Anthony “Tony” Terlato, who devoted his life to bringing great wines to American consumers as a retailer, distributor, importer, and winery owner, died on June 29. He was 86. “My brother John and I learned everything we know from our father; he taught us so much,” said Terlato Wine Group president and CEO Bill Terlato. “We were fortunate to have him for 86 years. We only wish it could have been more.”
As founder and chairman of Terlato Wine Group—a Chicago-based importer that markets top producers including Gaja, M. Chapoutier, Piper-Heidsieck, and Nino Franco—Terlato spent decades introducing Americans to high-quality wines, particularly Italian wines, and almost single-handedly put Pinot Grigio on the map.
In the 1990s, Terlato’s company became a wine producer as well, purchasing California wineries such as Rutherford Hill, Chimney Rock, and Sanford, establishing brands like The Federalist and Seven Daughters, and partnering with Michel Chapoutier on wineries in France and Australia. In 2004, Terlato was awarded Wine Spectator’s Distinguished Service Award for his philanthropy and the incredible mark he made on wine.

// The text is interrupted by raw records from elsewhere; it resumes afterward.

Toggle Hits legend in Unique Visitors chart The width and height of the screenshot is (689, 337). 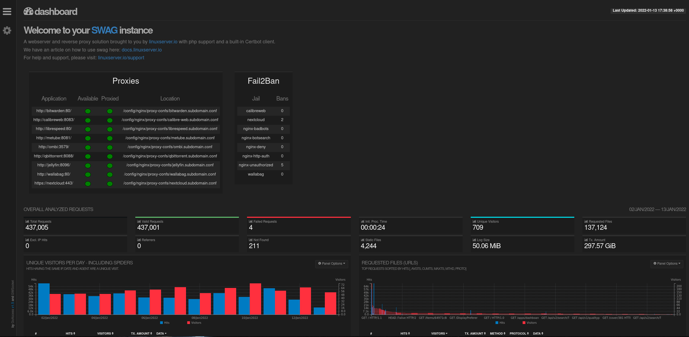tap(165, 323)
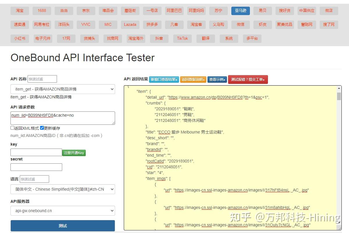This screenshot has height=233, width=349.
Task: Submit a ticket via 测试报错？提交工单
Action: coord(248,79)
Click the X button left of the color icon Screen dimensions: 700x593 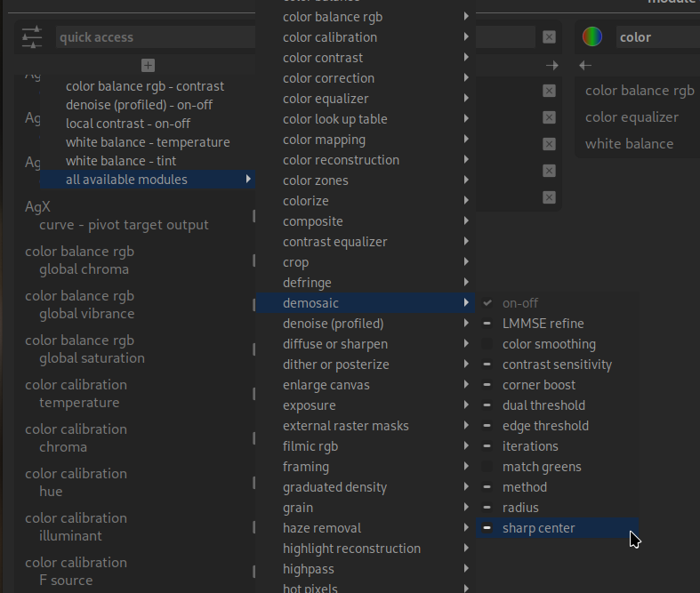pos(549,37)
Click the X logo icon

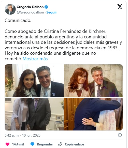[120, 7]
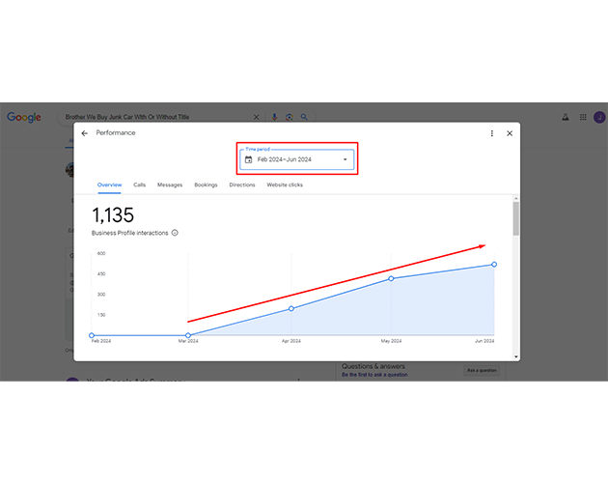
Task: Click the Business Profile interactions info icon
Action: tap(175, 233)
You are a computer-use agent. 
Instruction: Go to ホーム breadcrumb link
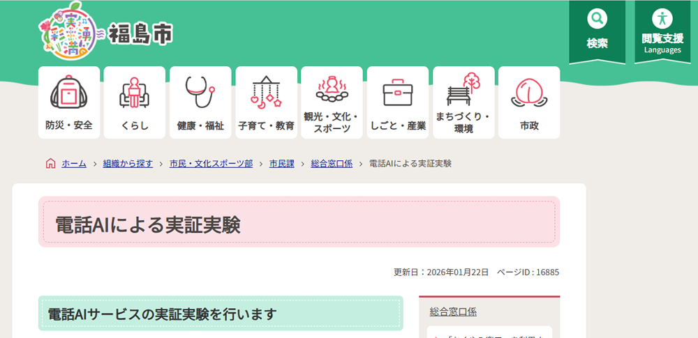[74, 164]
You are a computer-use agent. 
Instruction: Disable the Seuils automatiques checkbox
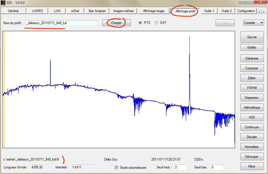pos(116,168)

“Tony Terlato did so much for the wine world,” said Marvin R. Shanken, editor and publisher of Market Watch. “He knew every aspect of the business, and everything he touched he made better. Tony and I met more than 40 years ago and he, and his family, became important people in my life. He led by example and will be greatly missed.”

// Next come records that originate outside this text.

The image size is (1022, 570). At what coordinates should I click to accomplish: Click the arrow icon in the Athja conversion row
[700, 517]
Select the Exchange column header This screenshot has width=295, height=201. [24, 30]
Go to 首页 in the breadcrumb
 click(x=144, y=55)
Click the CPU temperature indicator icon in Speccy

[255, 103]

Terlato was always working hard and striving to innovate. He was passionate about food and wine, often cooking for clients, and practiced great philanthropy, serving on the board of the Lyric Opera of Chicago and the Chicago Symphony Orchestra, as well as Copia: The American Center for Wine, Food & the Arts. Terlato was also a family man who passed increasing responsibility to his children and grandchildren in recent years.
Discussing the philosophy that drives him and his company in a 2004 interview with Wine Spectator, Terlato said, “There’s no glut of Gaja. There’s no glut of wines like Pétrus or Mouton[-Rothschild], no glut of Roederer Cristal. No matter what you’re doing, if you’re not making decisions for quality reasons, you’re going backward. Quality is the only thing that endures.”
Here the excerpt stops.